SUPPLIED ENTRIES:
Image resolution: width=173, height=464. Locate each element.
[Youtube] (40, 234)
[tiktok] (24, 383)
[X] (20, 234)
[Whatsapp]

WRITTEN EXERCISE:
Copy every line of these items again, including each request, and offset every coordinate in the answers by adding 12 to each number.

ANSWER BELOW:
Image resolution: width=173, height=464. Locate each element.
[Youtube] (52, 246)
[tiktok] (36, 395)
[X] (32, 246)
[Whatsapp]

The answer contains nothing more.